The main factor behind the flattening-out of production is that, with gas selling for well under $3 per thousand cubic feet, nearly all shale gas production has become unprofitable. Analyses by Range Resources, Berman and others finds that nearly all operators need at least $4 per thousand cubic feet to break even while drilling new wells in existing plays, and at least $8 when one includes all costs, including leasing of gas fields, overhead and debt service. Berman finds that the fully burdened break-even point for the top-producing play, the Haynesville Shale in Louisiana, is around $9 per thousand cubic feet. Recent research from Louisiana State University, featured in the Oil and Gas Journal, reached a similar conclusion: "The probability of incurring a negative [net present value] for Haynesville wells is real and significant."

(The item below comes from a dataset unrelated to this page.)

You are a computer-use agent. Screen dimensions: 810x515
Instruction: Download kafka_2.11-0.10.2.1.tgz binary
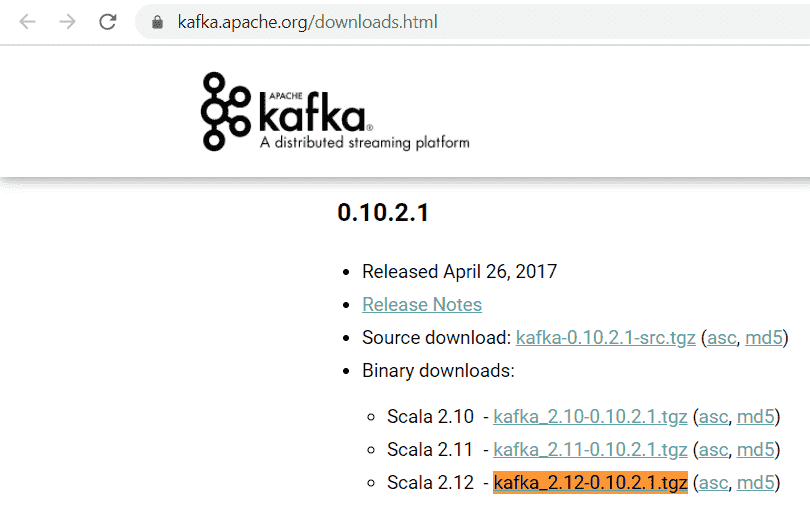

In short, there is much reason to disbelieve the sustainability of shale gas production at current prices. Perhaps this is why all the EIA’s multiple forecast scenarios in its 2011 Annual Energy Outlook assume a gas price of at least $5 per thousand cubic feet. The agency wholly disregards the economics of producing sub-$3-per-cubic-foot gas.
Accordingly, a growing parade of drillers has been sharply curtailing work on the gas patch, and shifting to the production of natural gas liquids, which might permit them to eke out a bit of profit. The result will be further declines in gas production, despite forecasts suggesting the opposite.
The public discussion one hears contemplates as much as a 40 percent increase in domestic natural gas demand, including the retrofitting of transport trucks and power generation to gas, and the export of up to a fifth of U.S. supply as liquefied natural gas.
While such export enthusiasm has prevailed, the EIA has undermined the idea: Three weeks ago, the agency reduced its estimate of U.S. gas resources by 42 percent, to 482 trillion cubic feet, which equates with a 20-year supply of unproved reserves. To illustrate what that means, an earlier EIA analysis had concluded that, with a slightly lower resource base of 423 trillion cubic feet, the U.S. could turn into a net natural gas importer by 2035.
The shale gas phenomenon is so new, and the data so thin, that one wonders at the wisdom of making long-term export decisions with perhaps irreversible consequences. The last two energy manias lived and died without a wisp of a memory. This one, if it goes wrong, may not be so benign.